Wideband chaos is of interest for applications such as random number generation or encrypted communications, which typically use optical feedback in a semiconductor laser. Here, we show that replacing conventional optical feedback with phase-conjugate feedback improves the chaos bandwidth. In the range of achievable phase-conjugate mirror reflectivities, the bandwidth increase reaches 27% when compared with feedback from a conventional mirror. Experimental measurements of the time-resolved frequency dynamics on nanosecond time-scales show that the bandwidth enhancement is related to the onset of self-pulsing solutions at harmonics of the external-cavity frequency. In the observed regime, the system follows a chaotic itinerancy among these destabilized high-frequency external-cavity modes. The recorded features are unique to phase-conjugate feedback and distinguish it from the long-standing problem of time-delayed feedback dynamics.

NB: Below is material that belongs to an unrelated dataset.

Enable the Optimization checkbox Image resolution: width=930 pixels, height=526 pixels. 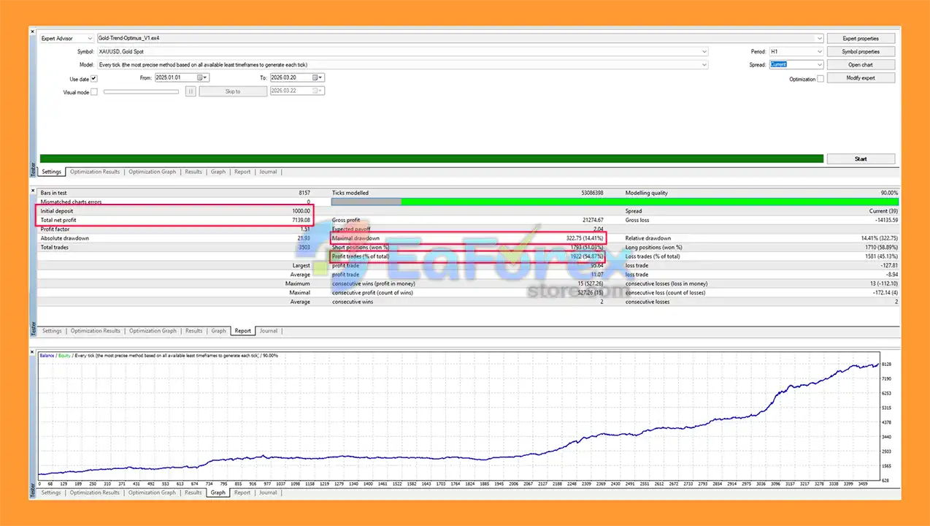821,79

Dynamical instabilities due to optical feedback have been known since the early laser developments in the 1970’s1. While these instabilities can be inconvenient when dealing with telecommunications (which require fiber coupling where reflection may occur) or when reading optical disks, numerous studies have investigated different kinds of feedback and the dynamics they lead to: self-pulsing solutions and chaos among others2,3,4. These studies allowed for the development of applications using chaos in semiconductor lasers with feedback, including random number generation5 and encrypted communications6,7.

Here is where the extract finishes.